[Word and element location data]
* * *
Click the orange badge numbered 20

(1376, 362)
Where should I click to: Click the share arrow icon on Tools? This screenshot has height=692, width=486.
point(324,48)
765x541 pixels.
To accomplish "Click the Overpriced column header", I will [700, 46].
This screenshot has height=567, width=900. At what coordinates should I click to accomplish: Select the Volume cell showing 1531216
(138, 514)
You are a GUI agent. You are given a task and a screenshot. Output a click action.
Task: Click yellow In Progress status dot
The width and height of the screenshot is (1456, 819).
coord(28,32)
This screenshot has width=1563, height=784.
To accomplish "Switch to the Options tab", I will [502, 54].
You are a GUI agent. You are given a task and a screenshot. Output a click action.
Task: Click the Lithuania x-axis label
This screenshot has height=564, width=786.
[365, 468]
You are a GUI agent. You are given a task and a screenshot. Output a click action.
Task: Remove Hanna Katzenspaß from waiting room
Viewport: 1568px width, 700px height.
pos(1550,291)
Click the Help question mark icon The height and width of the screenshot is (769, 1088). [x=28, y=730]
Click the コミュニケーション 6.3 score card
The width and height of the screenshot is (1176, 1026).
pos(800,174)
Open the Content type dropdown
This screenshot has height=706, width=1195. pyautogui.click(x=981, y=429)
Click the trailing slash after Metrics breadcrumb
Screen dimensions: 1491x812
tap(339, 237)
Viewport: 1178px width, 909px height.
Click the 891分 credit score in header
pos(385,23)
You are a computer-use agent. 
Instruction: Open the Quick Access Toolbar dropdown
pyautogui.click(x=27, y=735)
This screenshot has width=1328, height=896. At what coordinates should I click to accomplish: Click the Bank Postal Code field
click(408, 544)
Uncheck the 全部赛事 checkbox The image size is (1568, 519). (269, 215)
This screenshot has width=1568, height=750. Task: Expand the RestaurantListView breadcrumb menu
* * *
» **What you need to do**
Reproduce every one of the records above, line for line, with no changes.

» **Written solution**
Click the orange badge numbered 20

(1376, 362)
Where should I click to: Click the share arrow icon on Tools? This screenshot has height=692, width=486.
point(324,48)
765x541 pixels.
To accomplish "Click the Overpriced column header", I will [700, 46].
This screenshot has height=567, width=900. At what coordinates should I click to accomplish: Select the Volume cell showing 1531216
(138, 514)
You are a GUI agent. You are given a task and a screenshot. Output a click action.
Task: Click yellow In Progress status dot
The width and height of the screenshot is (1456, 819).
coord(28,32)
This screenshot has width=1563, height=784.
To accomplish "Switch to the Options tab", I will [502, 54].
You are a GUI agent. You are given a task and a screenshot. Output a click action.
Task: Click the Lithuania x-axis label
This screenshot has height=564, width=786.
[365, 468]
You are a GUI agent. You are given a task and a screenshot. Output a click action.
Task: Remove Hanna Katzenspaß from waiting room
Viewport: 1568px width, 700px height.
pos(1550,291)
Click the Help question mark icon The height and width of the screenshot is (769, 1088). [x=28, y=730]
Click the コミュニケーション 6.3 score card
The width and height of the screenshot is (1176, 1026).
pos(800,174)
Open the Content type dropdown
This screenshot has height=706, width=1195. pyautogui.click(x=981, y=429)
Click the trailing slash after Metrics breadcrumb
Screen dimensions: 1491x812
tap(339, 237)
Viewport: 1178px width, 909px height.
Click the 891分 credit score in header
pos(385,23)
You are a computer-use agent. 
Instruction: Open the Quick Access Toolbar dropdown
pyautogui.click(x=27, y=735)
This screenshot has width=1328, height=896. At what coordinates should I click to accomplish: Click the Bank Postal Code field
click(408, 544)
Uncheck the 全部赛事 checkbox The image size is (1568, 519). (269, 215)
This screenshot has width=1568, height=750. Task: Expand the RestaurantListView breadcrumb menu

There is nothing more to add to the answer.